- **TO DO**:
Because the copy must hold no pictures, return the data below with all of its words intact.

----- RECORDED INFORMATION

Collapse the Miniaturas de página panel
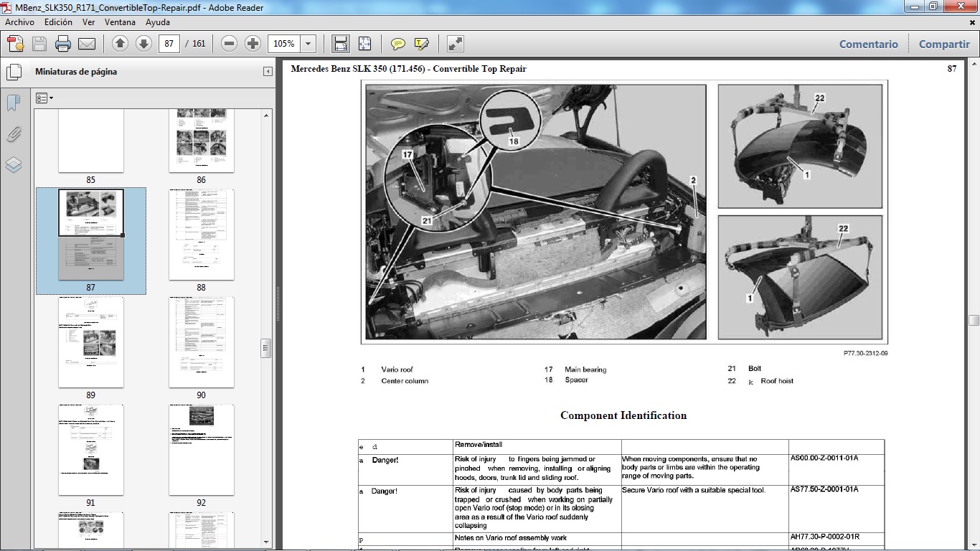Viewport: 980px width, 551px height. pyautogui.click(x=269, y=72)
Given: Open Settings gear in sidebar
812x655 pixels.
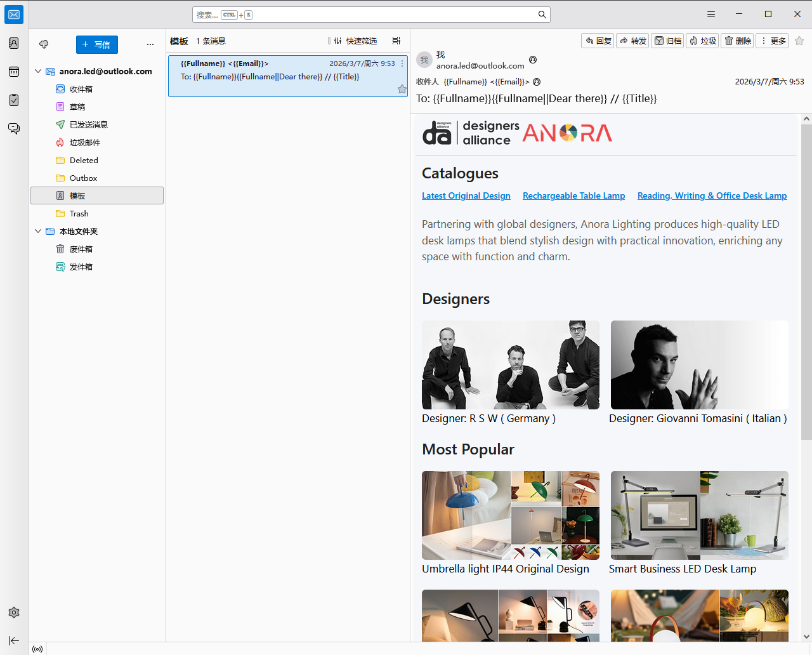Looking at the screenshot, I should pos(14,612).
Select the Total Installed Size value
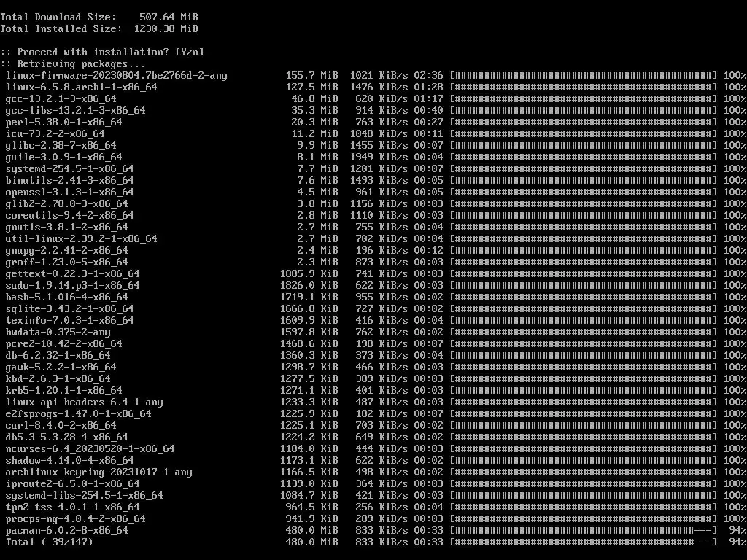This screenshot has width=747, height=560. 166,28
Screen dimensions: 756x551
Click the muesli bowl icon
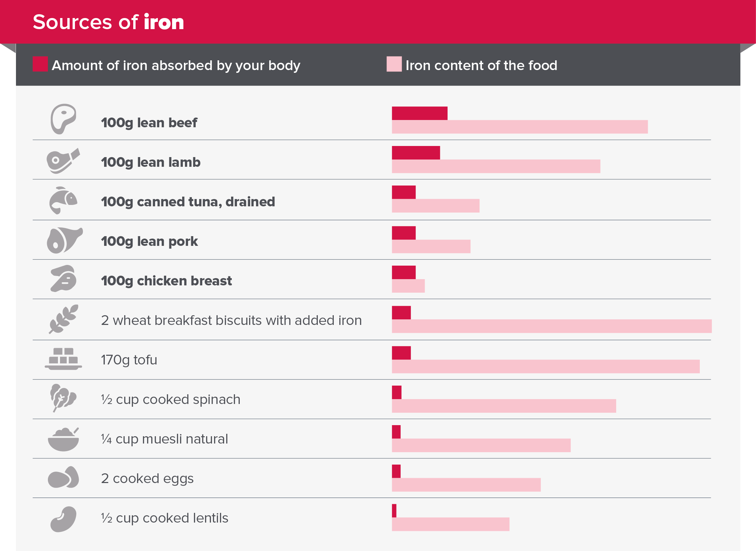pyautogui.click(x=63, y=439)
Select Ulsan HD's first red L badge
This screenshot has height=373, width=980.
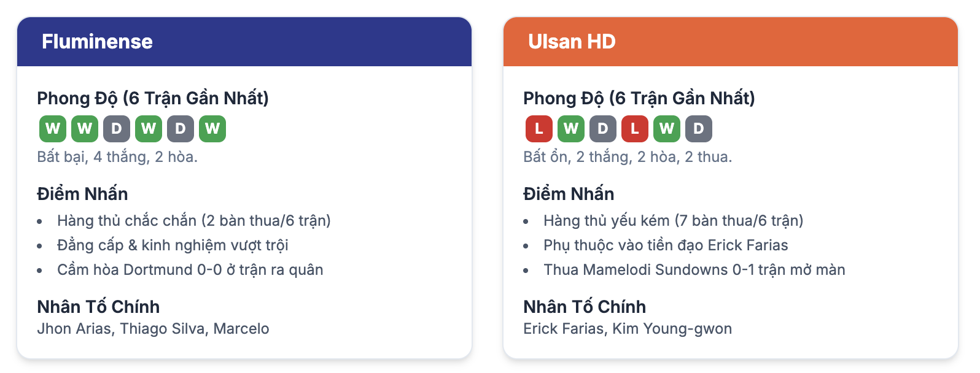[539, 129]
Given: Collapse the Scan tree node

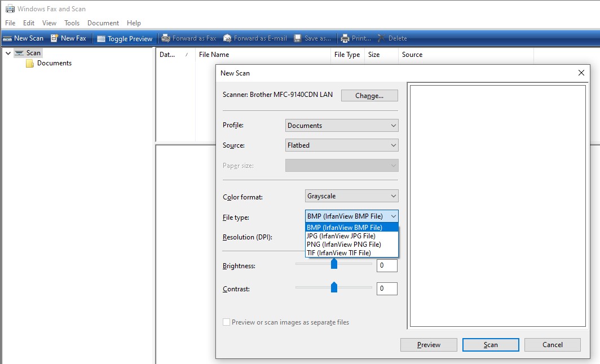Looking at the screenshot, I should pos(8,53).
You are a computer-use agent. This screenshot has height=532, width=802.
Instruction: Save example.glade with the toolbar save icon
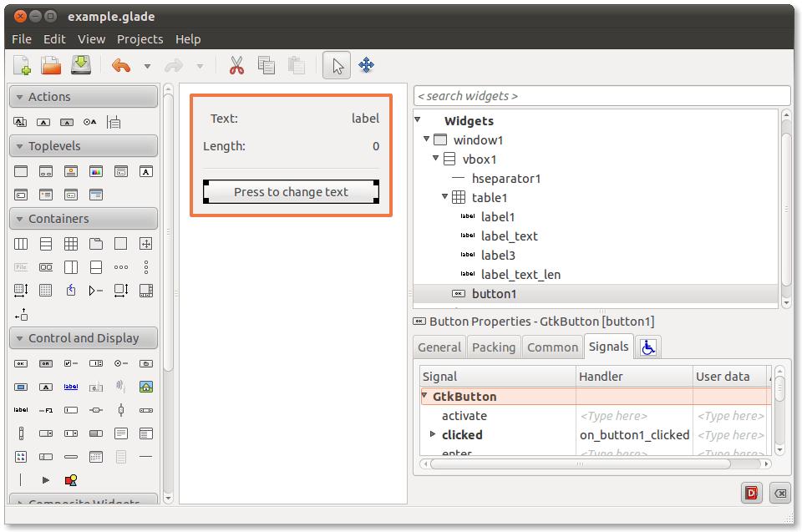[x=80, y=65]
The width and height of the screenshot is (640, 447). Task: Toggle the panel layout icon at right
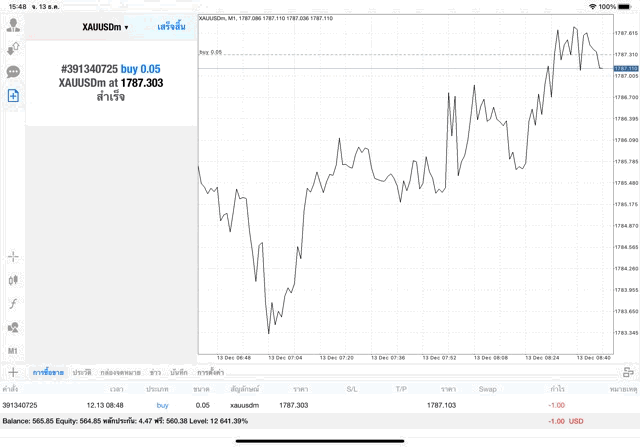(628, 372)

----------

- **WRITTEN ANSWER**:
Collapse the Miniaturas de página panel
Viewport: 980px width, 551px height. pyautogui.click(x=269, y=72)
Given: Open Settings gear in sidebar
812x655 pixels.
Looking at the screenshot, I should pos(14,612).
Select the Total Installed Size value
This screenshot has width=747, height=560. 166,28
Screen dimensions: 756x551
Click the muesli bowl icon
pyautogui.click(x=63, y=439)
Select Ulsan HD's first red L badge
This screenshot has height=373, width=980.
[539, 129]
Given: Collapse the Scan tree node

Looking at the screenshot, I should pos(8,53).
You are a computer-use agent. This screenshot has height=532, width=802.
Instruction: Save example.glade with the toolbar save icon
[x=80, y=65]
The width and height of the screenshot is (640, 447). Task: Toggle the panel layout icon at right
(628, 372)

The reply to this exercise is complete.